132 lines
7.2 KiB
ReStructuredText
132 lines
7.2 KiB
ReStructuredText
|
|
Project Goals
|
|
================================
|
|
|
|
Botan seeks to be a broadly applicable library that can be used to implement a
|
|
range of secure distributed systems.
|
|
|
|
The library has the following project goals guiding changes. It does not succeed
|
|
in all of these areas in every way just yet, but it describes the system that is
|
|
the desired end result. Over time further progress is made in each.
|
|
|
|
* Secure and reliable. The implementations must of course be correct and well
|
|
tested, and attacks such as side channels and fault attacks should be
|
|
accounted for where necessary. The library should never crash, or invoke
|
|
undefined behavior, regardless of circumstances.

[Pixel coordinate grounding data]
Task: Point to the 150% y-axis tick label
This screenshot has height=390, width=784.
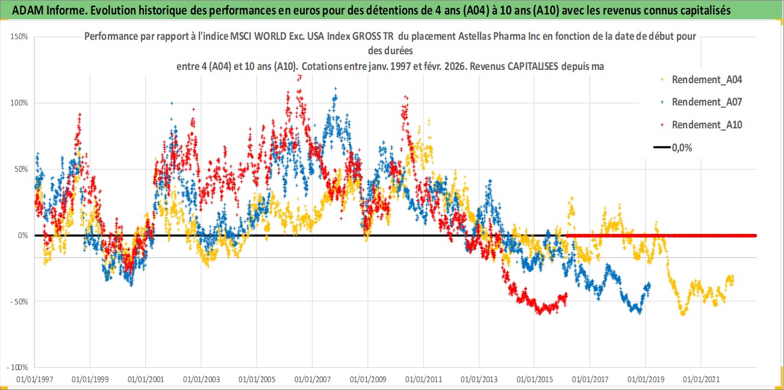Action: [20, 36]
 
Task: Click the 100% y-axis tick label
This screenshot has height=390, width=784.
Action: [20, 102]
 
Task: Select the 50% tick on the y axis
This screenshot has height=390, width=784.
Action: [22, 169]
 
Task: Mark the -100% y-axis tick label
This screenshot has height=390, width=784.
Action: [17, 367]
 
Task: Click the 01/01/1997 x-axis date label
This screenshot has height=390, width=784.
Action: [34, 380]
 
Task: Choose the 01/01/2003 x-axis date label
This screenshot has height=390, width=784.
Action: [201, 380]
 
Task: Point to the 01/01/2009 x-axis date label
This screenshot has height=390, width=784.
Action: [368, 380]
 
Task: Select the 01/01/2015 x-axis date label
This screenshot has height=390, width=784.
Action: [535, 380]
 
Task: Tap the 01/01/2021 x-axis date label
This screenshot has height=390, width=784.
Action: [701, 380]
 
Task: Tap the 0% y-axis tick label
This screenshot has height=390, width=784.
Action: [23, 235]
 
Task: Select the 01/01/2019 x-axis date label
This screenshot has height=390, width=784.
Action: [646, 380]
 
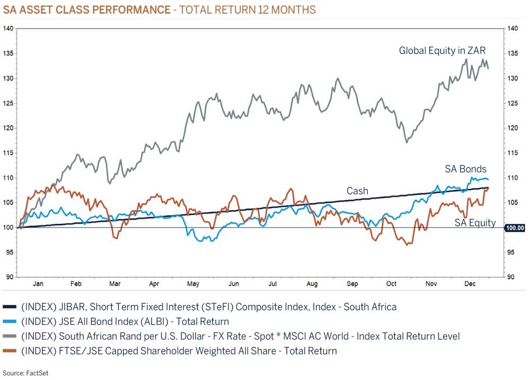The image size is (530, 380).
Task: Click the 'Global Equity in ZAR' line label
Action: (442, 51)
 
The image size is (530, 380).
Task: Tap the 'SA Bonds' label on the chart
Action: (465, 169)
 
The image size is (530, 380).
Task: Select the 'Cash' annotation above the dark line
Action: (357, 191)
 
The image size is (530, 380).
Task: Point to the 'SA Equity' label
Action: (475, 223)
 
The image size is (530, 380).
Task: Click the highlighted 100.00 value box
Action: (514, 228)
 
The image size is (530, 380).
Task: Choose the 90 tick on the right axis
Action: (511, 277)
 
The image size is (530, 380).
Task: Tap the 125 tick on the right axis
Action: (513, 103)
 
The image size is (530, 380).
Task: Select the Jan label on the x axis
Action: (38, 284)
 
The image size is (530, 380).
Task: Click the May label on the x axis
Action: (193, 284)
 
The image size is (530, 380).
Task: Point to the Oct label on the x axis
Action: (391, 284)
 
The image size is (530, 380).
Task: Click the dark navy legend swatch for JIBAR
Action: (10, 307)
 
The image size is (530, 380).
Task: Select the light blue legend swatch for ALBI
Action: (10, 322)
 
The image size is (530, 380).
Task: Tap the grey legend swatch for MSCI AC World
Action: (10, 337)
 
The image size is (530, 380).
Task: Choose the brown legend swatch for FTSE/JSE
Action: (10, 351)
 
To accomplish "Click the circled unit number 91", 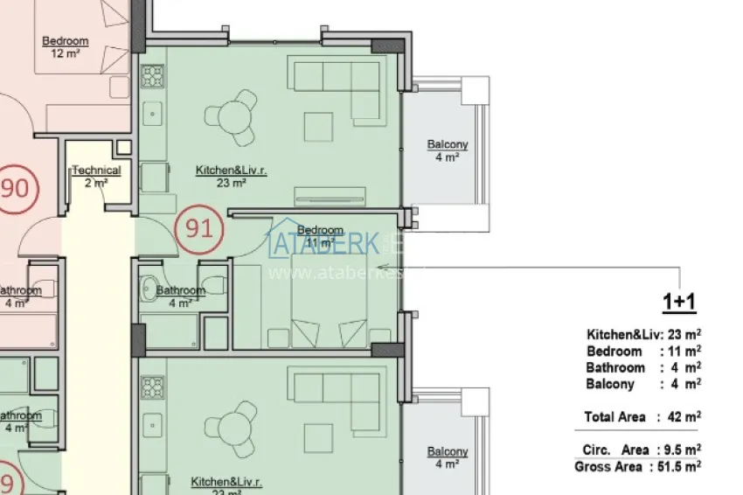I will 199,229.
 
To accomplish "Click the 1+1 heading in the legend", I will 678,303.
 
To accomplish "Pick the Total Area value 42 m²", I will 683,417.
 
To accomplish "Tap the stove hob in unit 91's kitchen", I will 153,77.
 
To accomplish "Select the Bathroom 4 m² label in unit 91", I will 181,296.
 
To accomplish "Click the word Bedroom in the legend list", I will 614,351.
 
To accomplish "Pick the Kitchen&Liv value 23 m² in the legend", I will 685,334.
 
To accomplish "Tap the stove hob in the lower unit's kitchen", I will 153,387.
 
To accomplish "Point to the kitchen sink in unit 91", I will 152,113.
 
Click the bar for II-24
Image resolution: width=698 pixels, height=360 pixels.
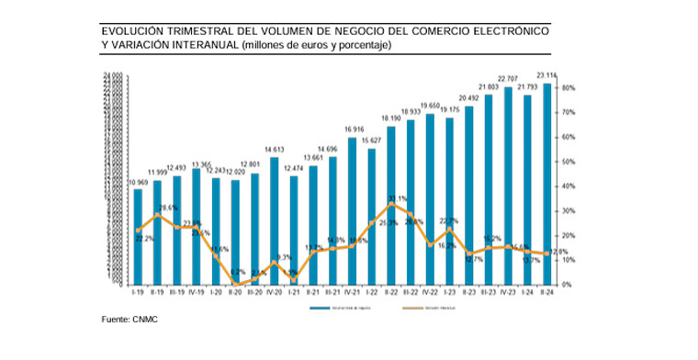tap(546, 184)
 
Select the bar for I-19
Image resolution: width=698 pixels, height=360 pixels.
tap(138, 234)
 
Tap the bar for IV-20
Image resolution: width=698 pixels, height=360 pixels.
tap(274, 220)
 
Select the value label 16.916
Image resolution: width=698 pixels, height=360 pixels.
tap(352, 129)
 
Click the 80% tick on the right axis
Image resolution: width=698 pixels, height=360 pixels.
tap(569, 88)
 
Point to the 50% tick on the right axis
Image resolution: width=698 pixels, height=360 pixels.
tap(569, 162)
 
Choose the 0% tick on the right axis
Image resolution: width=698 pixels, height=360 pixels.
tap(569, 285)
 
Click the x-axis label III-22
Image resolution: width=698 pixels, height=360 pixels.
tap(410, 291)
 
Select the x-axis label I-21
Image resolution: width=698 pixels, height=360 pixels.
tap(293, 291)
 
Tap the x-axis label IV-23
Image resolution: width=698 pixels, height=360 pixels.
tap(507, 291)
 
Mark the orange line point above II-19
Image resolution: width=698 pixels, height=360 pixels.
tap(157, 214)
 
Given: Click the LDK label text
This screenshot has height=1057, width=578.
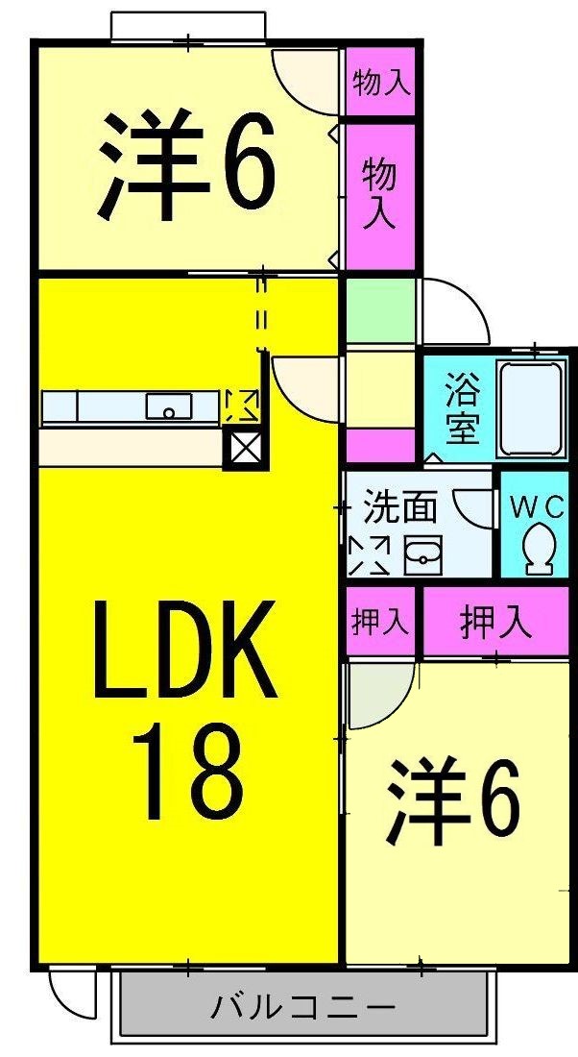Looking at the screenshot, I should point(184,651).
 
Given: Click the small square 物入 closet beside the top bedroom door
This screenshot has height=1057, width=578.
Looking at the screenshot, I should point(381,83).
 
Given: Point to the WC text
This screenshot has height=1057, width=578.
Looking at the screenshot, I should point(537,506).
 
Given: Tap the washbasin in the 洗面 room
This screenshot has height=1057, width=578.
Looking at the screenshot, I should point(421,554).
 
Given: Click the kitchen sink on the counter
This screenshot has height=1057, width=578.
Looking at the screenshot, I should point(169,407).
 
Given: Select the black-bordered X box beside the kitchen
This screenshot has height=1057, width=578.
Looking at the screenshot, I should point(240,449).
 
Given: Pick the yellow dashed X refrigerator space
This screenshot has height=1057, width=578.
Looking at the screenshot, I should point(240,406).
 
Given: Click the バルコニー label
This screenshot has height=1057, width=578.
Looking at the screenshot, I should point(302,1008).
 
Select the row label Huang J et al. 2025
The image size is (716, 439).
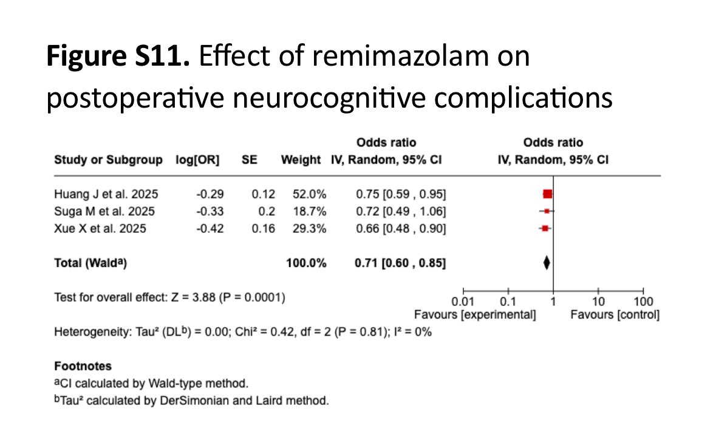click(x=106, y=195)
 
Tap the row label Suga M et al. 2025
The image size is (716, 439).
click(x=104, y=212)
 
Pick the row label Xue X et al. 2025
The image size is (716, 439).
click(x=100, y=229)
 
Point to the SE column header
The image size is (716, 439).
click(x=250, y=161)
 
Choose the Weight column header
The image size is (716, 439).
click(x=300, y=161)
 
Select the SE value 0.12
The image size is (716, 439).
click(x=264, y=195)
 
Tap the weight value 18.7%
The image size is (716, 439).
click(x=311, y=212)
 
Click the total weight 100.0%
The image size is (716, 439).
click(x=306, y=263)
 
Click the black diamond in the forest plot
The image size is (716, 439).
click(x=547, y=263)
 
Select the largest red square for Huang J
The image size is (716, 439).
click(x=548, y=194)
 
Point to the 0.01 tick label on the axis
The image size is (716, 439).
click(x=463, y=302)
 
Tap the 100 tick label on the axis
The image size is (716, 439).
click(x=643, y=302)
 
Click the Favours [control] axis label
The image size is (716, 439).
click(x=615, y=315)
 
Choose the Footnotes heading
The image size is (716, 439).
click(x=83, y=367)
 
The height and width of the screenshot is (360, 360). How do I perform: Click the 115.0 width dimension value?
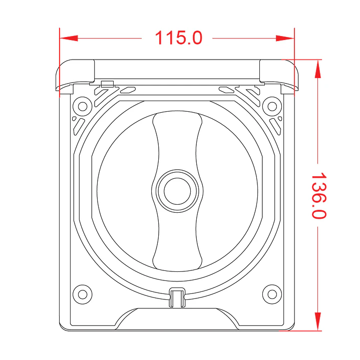point(179,38)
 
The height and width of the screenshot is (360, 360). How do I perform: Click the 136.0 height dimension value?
point(319,195)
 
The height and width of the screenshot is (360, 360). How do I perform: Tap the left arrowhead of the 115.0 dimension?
point(69,38)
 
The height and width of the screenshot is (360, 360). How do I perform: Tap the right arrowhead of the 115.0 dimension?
point(285,38)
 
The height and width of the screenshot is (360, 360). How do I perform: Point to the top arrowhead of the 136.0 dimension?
point(318,69)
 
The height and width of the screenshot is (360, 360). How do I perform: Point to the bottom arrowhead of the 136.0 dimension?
point(318,321)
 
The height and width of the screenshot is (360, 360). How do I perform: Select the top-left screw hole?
point(83,106)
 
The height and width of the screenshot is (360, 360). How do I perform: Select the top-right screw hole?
point(272,106)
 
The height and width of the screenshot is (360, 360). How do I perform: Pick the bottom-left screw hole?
point(83,294)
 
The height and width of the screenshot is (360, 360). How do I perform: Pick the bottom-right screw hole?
point(272,294)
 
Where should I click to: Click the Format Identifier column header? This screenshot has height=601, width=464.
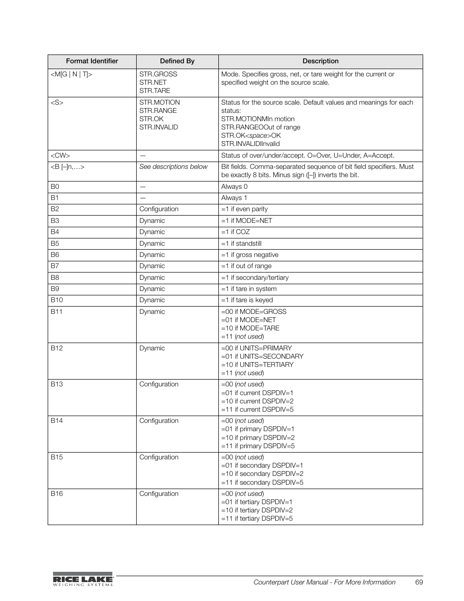[92, 61]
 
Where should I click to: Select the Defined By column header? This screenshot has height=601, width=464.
[177, 61]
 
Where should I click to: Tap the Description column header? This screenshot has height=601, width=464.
[320, 61]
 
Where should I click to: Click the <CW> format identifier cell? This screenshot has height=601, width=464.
[60, 156]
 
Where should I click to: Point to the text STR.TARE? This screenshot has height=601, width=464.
[155, 91]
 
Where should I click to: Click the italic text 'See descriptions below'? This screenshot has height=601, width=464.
[173, 167]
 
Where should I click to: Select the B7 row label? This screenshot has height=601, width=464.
[55, 266]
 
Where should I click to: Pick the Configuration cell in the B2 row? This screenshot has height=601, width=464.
[159, 209]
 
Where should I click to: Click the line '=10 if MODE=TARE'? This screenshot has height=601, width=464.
[250, 328]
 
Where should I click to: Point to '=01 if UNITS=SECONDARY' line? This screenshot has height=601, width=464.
[262, 357]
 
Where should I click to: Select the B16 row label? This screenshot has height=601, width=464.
[57, 494]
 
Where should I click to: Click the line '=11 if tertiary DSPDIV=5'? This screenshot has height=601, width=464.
[257, 519]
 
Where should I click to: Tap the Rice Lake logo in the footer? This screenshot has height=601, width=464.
[83, 579]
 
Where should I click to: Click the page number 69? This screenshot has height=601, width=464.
[419, 583]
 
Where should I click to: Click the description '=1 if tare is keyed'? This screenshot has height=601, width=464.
[247, 300]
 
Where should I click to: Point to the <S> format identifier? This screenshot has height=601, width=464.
[57, 103]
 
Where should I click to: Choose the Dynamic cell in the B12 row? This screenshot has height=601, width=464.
[152, 348]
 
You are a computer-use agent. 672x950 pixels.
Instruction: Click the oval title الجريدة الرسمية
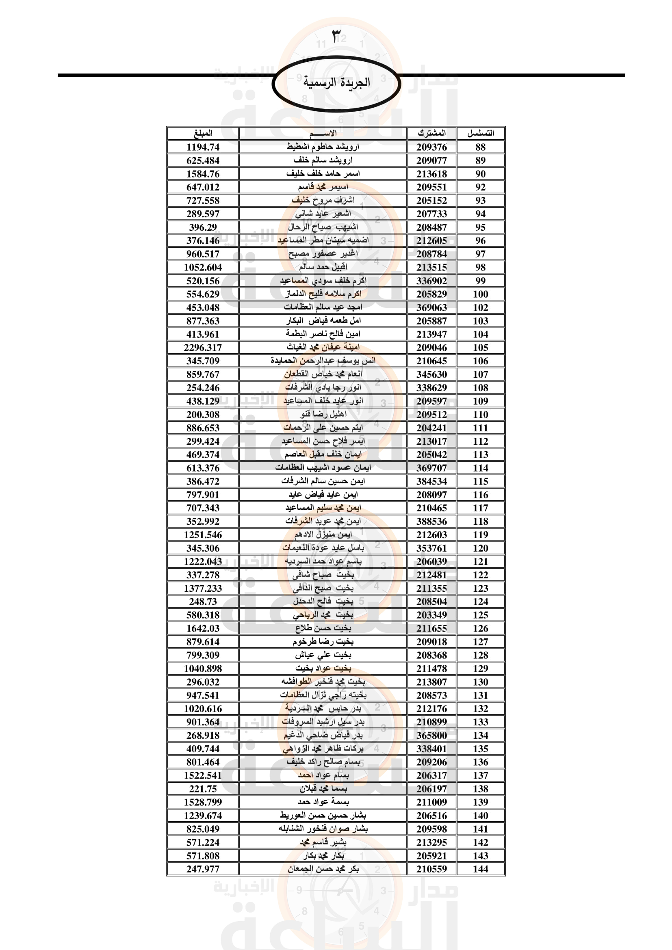336,83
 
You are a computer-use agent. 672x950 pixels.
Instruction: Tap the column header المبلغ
203,133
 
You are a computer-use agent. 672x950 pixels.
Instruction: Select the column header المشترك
431,133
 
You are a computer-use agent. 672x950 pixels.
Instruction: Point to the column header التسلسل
480,133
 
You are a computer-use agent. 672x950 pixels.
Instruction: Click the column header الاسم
323,133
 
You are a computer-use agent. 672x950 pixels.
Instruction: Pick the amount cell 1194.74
203,147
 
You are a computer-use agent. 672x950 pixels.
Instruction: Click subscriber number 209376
431,147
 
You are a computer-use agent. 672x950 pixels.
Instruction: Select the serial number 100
480,294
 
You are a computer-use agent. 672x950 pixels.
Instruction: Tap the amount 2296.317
203,348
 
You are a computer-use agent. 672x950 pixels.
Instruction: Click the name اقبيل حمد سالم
323,267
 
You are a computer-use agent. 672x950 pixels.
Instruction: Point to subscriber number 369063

▶ _Brief 1_
Please list every requirement that the first bullet point in the Botan project goals places on the library and its implementations.
▶ _Brief 2_
Extend the Botan project goals text, picking up right after its last sentence.

▶ _Your response 1_
- Be correct
- Be well tested
- Account for attacks such as side channels and fault attacks where necessary
- Never crash
- Never invoke undefined behavior, regardless of circumstances

▶ _Your response 2_
|
|
|
|
* Implement schemes important in practice. It should be practical to implement
|
|
any real-world crypto protocol using just what the library provides. It is
|
|
worth some (limited) additional complexity in the library, in order to expand
|
|
the set of applications which can easily adopt Botan.
|
|
|
|
* Ease of use. It should be straightforward for an application programmer to do
|
|
whatever it is they need to do. There should be one obvious way to perform any
|
|
operation. The API should be predicable, and follow the "principle of least
|
|
astonishment" in its design. This is not just a nicety; confusing APIs often
|
|
result in errors that end up compromising security.
|
|
|
|
* Simplicity of design, clarity of code, ease of review. The code should be easy
|
|
to read and understand by other library developers, users seeking to better
|
|
understand the behavior of the code, and by professional reviewers looking for
|
|
bugs. This is important because bugs in convoluted code can easily escape
|
|
multiple expert reviews, and end up living on for years.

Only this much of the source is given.